The New Haven and Northampton Railroad (founded as the New Haven and Northampton Company, also known as the Canal Line) was a railroad originally built alongside a canal between 1847 and 1850 in Connecticut. Leased by the New York and New Haven Railroad from 1849 to 1869, the railroad expanded northwards to Massachusetts and its second namesake city in 1859. Upon the end of the lease in 1869, the company expanded further into Massachusetts, reaching as far north as Shelburne and Turners Falls.

After a fight for control of the company by several other railroads in the 1880s, the New Haven and Northampton was leased by New York, New Haven and Hartford Railroad in 1887. The company continued to exist as a lessor until October 26, 1910, when it was formally merged into the New Haven system. In the 20th century, much of the line was gradually abandoned, though two portions continue to see freight service as of 2021. The vast majority of the abandoned line is now part of the Farmington Canal Heritage Trail, with the right of way owned by the State of Connecticut.

As a canal 

The New Haven and Northampton began in the 1820s as a canal company. It operated a canal which, upon its opening in 1835, provided a connection between New Haven, Connecticut, and Northampton, Massachusetts. Despite the belief of its promoters that the canal would carry a significant amount of business, the expected levels of traffic never materialized, thanks in large part to the completion of the parallel Hartford and New Haven Railroad a few years after the opening of the canal. Additionally, the canal was only operable for eight months of the year, as it closed during the winter.

In the early 1840s, the canal was bought by New Haven businessman Joseph Earl Sheffield, who came to the conclusion that the struggling canal could work much better if it were converted to a railroad.

As a railroad

Formation 
Following authorization in May 1846 by the Connecticut General Assembly to switch from a canal company to a railroad company, work began on building a railroad along the canal right of way. Starting in New Haven, the railroad reached Plainville,  away, by the end of 1847. In 1850, it was joined by the Hartford, Providence & Fishkill Railroad's line between Hartford and Waterbury. The first trains ran in January 1848, though construction continued northwards to Granby.

◆ Entries
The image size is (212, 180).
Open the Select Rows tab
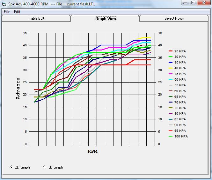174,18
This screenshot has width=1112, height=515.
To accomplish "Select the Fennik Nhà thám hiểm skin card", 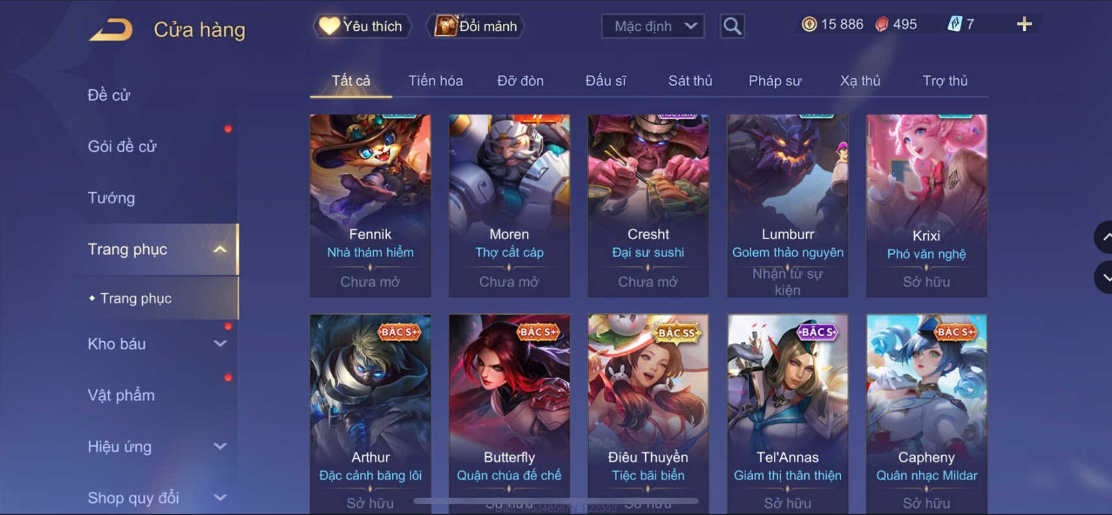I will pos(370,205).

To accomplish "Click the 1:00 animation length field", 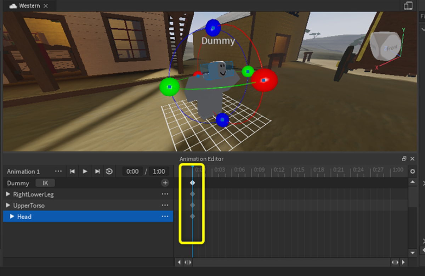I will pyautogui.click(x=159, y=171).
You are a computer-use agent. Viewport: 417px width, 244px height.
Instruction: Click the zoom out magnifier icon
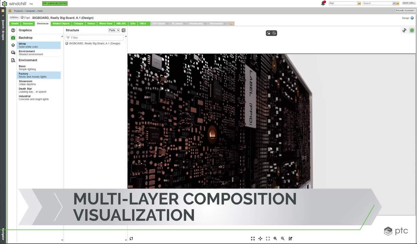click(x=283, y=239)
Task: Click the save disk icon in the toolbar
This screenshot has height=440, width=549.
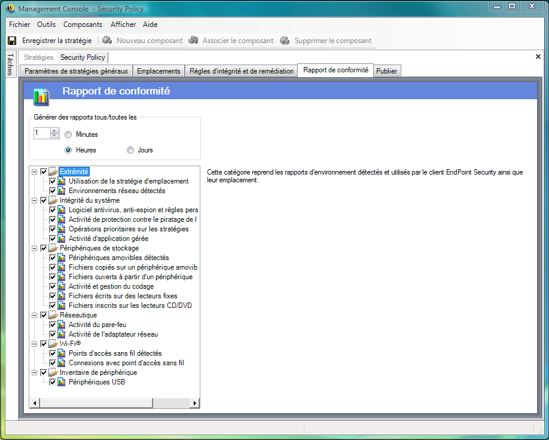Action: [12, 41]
==
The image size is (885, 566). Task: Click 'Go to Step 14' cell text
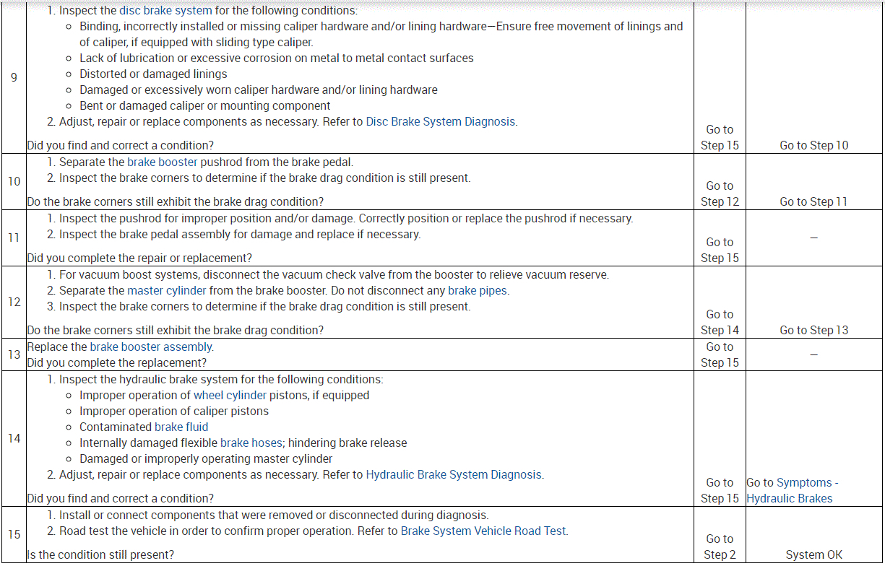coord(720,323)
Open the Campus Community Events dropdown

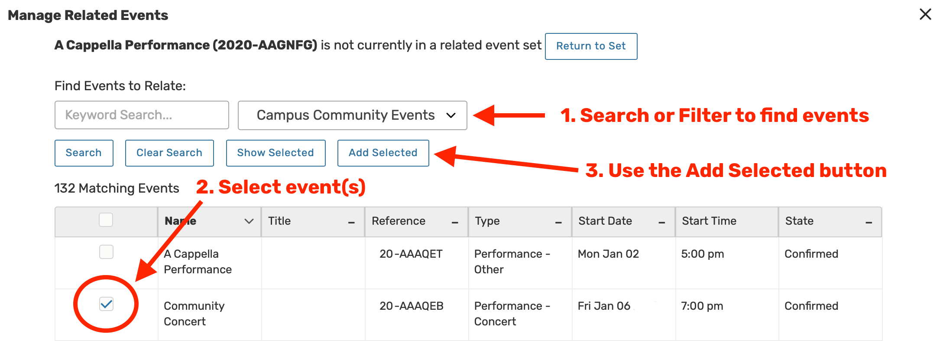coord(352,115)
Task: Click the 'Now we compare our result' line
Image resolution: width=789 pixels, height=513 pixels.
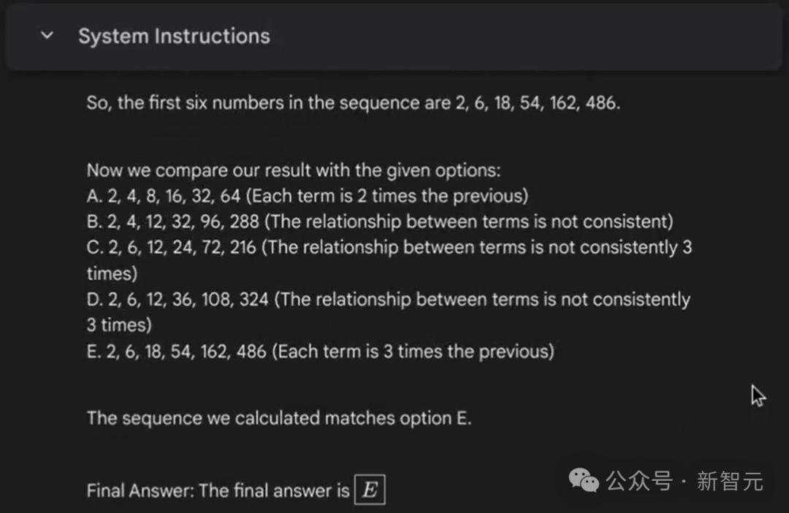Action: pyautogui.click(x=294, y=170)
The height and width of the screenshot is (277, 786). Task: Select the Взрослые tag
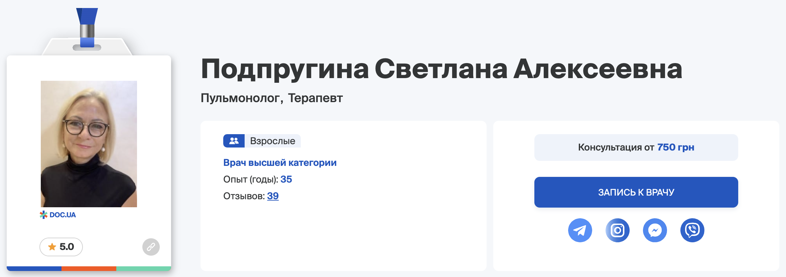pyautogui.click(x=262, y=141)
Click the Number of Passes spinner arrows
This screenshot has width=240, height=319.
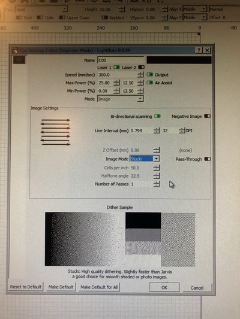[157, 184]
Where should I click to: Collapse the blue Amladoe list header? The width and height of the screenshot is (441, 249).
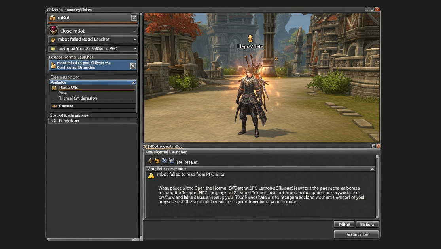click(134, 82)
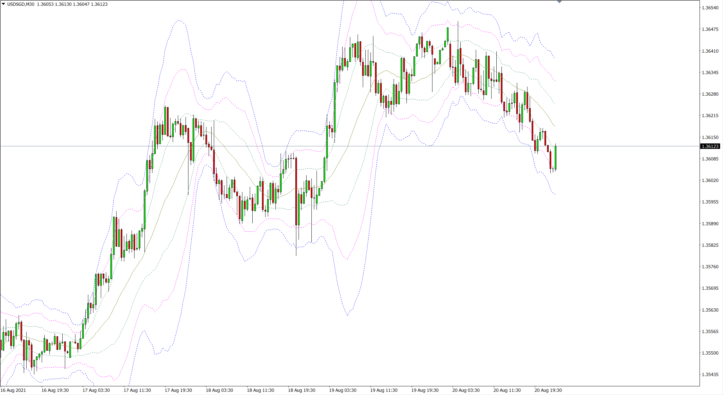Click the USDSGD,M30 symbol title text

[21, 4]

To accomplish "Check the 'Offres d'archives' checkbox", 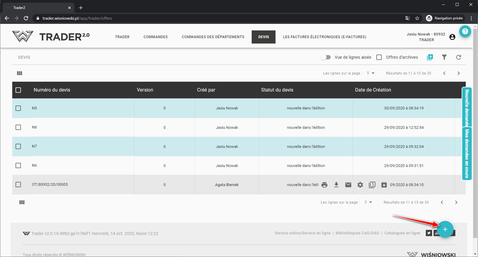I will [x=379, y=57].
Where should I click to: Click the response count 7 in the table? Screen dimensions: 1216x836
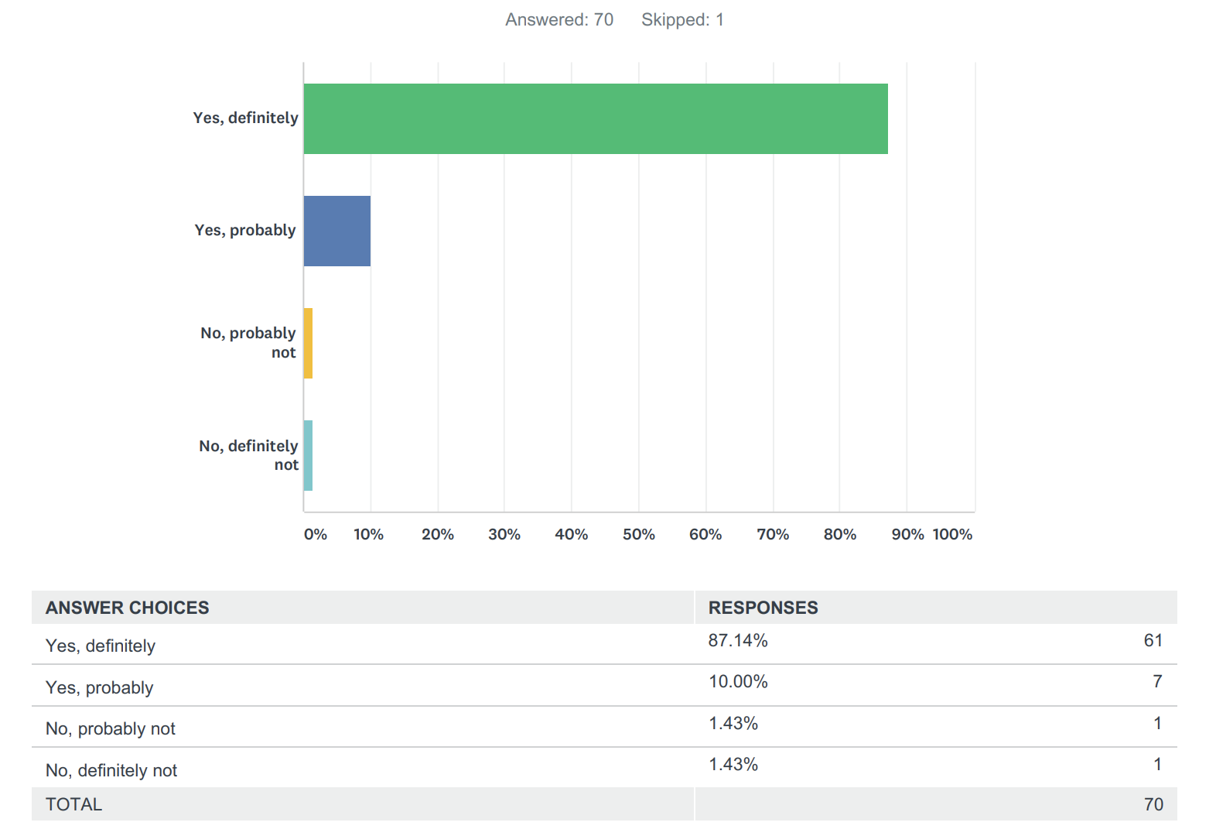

◆ Description of the task
Rewrite the passage about the New Haven and Northampton Railroad, beginning at the words "In the early" and stopping after "to a railroad.", with "businessman" changed to "merchant".

◆ Answer to this task
In the early 1840s, the canal was bought by New Haven merchant Joseph Earl Sheffield, who came to the conclusion that the struggling canal could work much better if it were converted to a railroad.